***** Material to process *****
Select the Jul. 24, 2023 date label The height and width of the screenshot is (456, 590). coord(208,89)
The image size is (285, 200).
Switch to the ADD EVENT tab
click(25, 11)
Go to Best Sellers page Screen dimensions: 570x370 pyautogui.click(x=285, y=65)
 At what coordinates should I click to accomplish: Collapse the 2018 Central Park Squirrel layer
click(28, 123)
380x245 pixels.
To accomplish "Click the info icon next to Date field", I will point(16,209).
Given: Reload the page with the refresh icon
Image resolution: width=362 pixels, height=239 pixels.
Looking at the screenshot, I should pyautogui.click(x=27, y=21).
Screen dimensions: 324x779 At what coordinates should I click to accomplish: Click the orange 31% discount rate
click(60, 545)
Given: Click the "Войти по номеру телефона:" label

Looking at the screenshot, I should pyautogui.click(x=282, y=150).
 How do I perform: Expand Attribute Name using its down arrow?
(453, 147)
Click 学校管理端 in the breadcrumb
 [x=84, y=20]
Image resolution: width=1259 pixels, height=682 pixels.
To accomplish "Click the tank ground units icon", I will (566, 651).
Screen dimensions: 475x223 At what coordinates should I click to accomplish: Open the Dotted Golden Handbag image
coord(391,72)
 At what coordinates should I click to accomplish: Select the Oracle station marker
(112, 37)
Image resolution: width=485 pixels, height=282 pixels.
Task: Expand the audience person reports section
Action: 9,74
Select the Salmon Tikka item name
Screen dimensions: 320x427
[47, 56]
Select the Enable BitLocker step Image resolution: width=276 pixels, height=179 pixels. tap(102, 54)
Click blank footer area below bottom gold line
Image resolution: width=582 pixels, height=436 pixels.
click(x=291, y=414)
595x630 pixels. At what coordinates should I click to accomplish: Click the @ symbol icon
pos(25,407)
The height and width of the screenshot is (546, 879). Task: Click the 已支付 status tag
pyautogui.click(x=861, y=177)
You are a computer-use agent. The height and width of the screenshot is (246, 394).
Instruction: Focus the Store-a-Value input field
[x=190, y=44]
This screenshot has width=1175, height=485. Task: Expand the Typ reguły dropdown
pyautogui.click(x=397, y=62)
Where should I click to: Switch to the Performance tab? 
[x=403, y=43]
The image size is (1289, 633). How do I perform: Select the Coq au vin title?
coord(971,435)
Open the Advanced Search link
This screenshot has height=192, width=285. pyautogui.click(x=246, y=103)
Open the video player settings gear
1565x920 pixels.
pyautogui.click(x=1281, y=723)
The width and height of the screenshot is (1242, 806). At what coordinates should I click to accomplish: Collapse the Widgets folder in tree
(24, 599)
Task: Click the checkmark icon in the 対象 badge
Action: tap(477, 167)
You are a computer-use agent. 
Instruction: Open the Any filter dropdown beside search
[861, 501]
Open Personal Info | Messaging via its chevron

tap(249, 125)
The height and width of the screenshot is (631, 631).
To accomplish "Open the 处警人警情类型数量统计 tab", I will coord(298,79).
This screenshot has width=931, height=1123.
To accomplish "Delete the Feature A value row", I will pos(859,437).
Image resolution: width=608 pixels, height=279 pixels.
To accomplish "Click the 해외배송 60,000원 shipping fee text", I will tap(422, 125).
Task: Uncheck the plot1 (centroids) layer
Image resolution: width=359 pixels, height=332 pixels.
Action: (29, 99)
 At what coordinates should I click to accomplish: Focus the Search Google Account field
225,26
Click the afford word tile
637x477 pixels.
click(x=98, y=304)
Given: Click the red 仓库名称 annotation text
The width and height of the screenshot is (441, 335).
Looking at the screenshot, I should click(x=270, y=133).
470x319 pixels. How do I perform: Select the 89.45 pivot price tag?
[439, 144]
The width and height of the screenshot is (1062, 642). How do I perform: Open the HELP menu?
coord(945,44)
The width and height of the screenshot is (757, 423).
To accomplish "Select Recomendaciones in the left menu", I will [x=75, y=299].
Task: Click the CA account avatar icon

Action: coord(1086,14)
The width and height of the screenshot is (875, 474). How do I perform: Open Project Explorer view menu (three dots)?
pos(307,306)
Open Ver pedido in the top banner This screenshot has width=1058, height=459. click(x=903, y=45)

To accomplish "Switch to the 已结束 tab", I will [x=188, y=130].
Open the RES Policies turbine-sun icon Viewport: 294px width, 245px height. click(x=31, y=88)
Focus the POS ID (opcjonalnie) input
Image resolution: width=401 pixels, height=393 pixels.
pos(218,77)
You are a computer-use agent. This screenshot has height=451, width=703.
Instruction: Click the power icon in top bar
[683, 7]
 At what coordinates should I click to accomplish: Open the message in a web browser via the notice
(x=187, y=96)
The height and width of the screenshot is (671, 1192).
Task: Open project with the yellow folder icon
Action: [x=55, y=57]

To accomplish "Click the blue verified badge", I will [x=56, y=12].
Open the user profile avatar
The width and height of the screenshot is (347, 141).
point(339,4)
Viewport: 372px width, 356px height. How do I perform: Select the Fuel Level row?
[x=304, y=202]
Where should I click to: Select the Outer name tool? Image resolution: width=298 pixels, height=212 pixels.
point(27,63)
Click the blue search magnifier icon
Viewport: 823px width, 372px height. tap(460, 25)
*****
#### The problem
Using the exact wording, transcribe all the records above.

#### Exercise answer
Select the Jul. 24, 2023 date label The height and width of the screenshot is (456, 590). coord(208,89)
The image size is (285, 200).
Switch to the ADD EVENT tab
click(25, 11)
Go to Best Sellers page Screen dimensions: 570x370 pyautogui.click(x=285, y=65)
 At what coordinates should I click to accomplish: Collapse the 2018 Central Park Squirrel layer
click(28, 123)
380x245 pixels.
To accomplish "Click the info icon next to Date field", I will point(16,209).
Given: Reload the page with the refresh icon
Image resolution: width=362 pixels, height=239 pixels.
Looking at the screenshot, I should pyautogui.click(x=27, y=21).
Screen dimensions: 324x779 At what coordinates should I click to accomplish: Click the orange 31% discount rate
click(60, 545)
Given: Click the "Войти по номеру телефона:" label

Looking at the screenshot, I should pyautogui.click(x=282, y=150).
 How do I perform: Expand Attribute Name using its down arrow?
(453, 147)
Click 学校管理端 in the breadcrumb
 [x=84, y=20]
Image resolution: width=1259 pixels, height=682 pixels.
To accomplish "Click the tank ground units icon", I will (566, 651).
Screen dimensions: 475x223 At what coordinates should I click to accomplish: Open the Dotted Golden Handbag image
coord(391,72)
 At what coordinates should I click to accomplish: Select the Oracle station marker
(112, 37)
Image resolution: width=485 pixels, height=282 pixels.
Task: Expand the audience person reports section
Action: 9,74
Select the Salmon Tikka item name
Screen dimensions: 320x427
[47, 56]
Select the Enable BitLocker step Image resolution: width=276 pixels, height=179 pixels. tap(102, 54)
Click blank footer area below bottom gold line
Image resolution: width=582 pixels, height=436 pixels.
click(x=291, y=414)
595x630 pixels. At what coordinates should I click to accomplish: Click the @ symbol icon
pos(25,407)
The height and width of the screenshot is (546, 879). Task: Click the 已支付 status tag
pyautogui.click(x=861, y=177)
You are a computer-use agent. The height and width of the screenshot is (246, 394).
Instruction: Focus the Store-a-Value input field
[x=190, y=44]
This screenshot has width=1175, height=485. Task: Expand the Typ reguły dropdown
pyautogui.click(x=397, y=62)
Where should I click to: Switch to the Performance tab? 
[x=403, y=43]
The image size is (1289, 633). How do I perform: Select the Coq au vin title?
coord(971,435)
Open the Advanced Search link
This screenshot has height=192, width=285. pyautogui.click(x=246, y=103)
Open the video player settings gear
1565x920 pixels.
pyautogui.click(x=1281, y=723)
The width and height of the screenshot is (1242, 806). At what coordinates should I click to accomplish: Collapse the Widgets folder in tree
(24, 599)
Task: Click the checkmark icon in the 対象 badge
Action: tap(477, 167)
You are a computer-use agent. 
Instruction: Open the Any filter dropdown beside search
[861, 501]
Open Personal Info | Messaging via its chevron

tap(249, 125)
The height and width of the screenshot is (631, 631).
To accomplish "Open the 处警人警情类型数量统计 tab", I will coord(298,79).
This screenshot has width=931, height=1123.
To accomplish "Delete the Feature A value row", I will pos(859,437).
Image resolution: width=608 pixels, height=279 pixels.
To accomplish "Click the 해외배송 60,000원 shipping fee text", I will tap(422, 125).
Task: Uncheck the plot1 (centroids) layer
Image resolution: width=359 pixels, height=332 pixels.
Action: (29, 99)
 At what coordinates should I click to accomplish: Focus the Search Google Account field
225,26
Click the afford word tile
637x477 pixels.
click(x=98, y=304)
Given: Click the red 仓库名称 annotation text
The width and height of the screenshot is (441, 335).
Looking at the screenshot, I should click(x=270, y=133).
470x319 pixels. How do I perform: Select the 89.45 pivot price tag?
[439, 144]
The width and height of the screenshot is (1062, 642). How do I perform: Open the HELP menu?
coord(945,44)
The width and height of the screenshot is (757, 423).
To accomplish "Select Recomendaciones in the left menu", I will [x=75, y=299].
Task: Click the CA account avatar icon

Action: coord(1086,14)
The width and height of the screenshot is (875, 474). How do I perform: Open Project Explorer view menu (three dots)?
pos(307,306)
Open Ver pedido in the top banner This screenshot has width=1058, height=459. click(x=903, y=45)

To accomplish "Switch to the 已结束 tab", I will [x=188, y=130].
Open the RES Policies turbine-sun icon Viewport: 294px width, 245px height. click(x=31, y=88)
Focus the POS ID (opcjonalnie) input
Image resolution: width=401 pixels, height=393 pixels.
pos(218,77)
You are a computer-use agent. This screenshot has height=451, width=703.
Instruction: Click the power icon in top bar
[683, 7]
 At what coordinates should I click to accomplish: Open the message in a web browser via the notice
(x=187, y=96)
The height and width of the screenshot is (671, 1192).
Task: Open project with the yellow folder icon
Action: [x=55, y=57]

To accomplish "Click the blue verified badge", I will [x=56, y=12].
Open the user profile avatar
The width and height of the screenshot is (347, 141).
point(339,4)
Viewport: 372px width, 356px height. How do I perform: Select the Fuel Level row?
[x=304, y=202]
Where should I click to: Select the Outer name tool? Image resolution: width=298 pixels, height=212 pixels.
point(27,63)
Click the blue search magnifier icon
Viewport: 823px width, 372px height. tap(460, 25)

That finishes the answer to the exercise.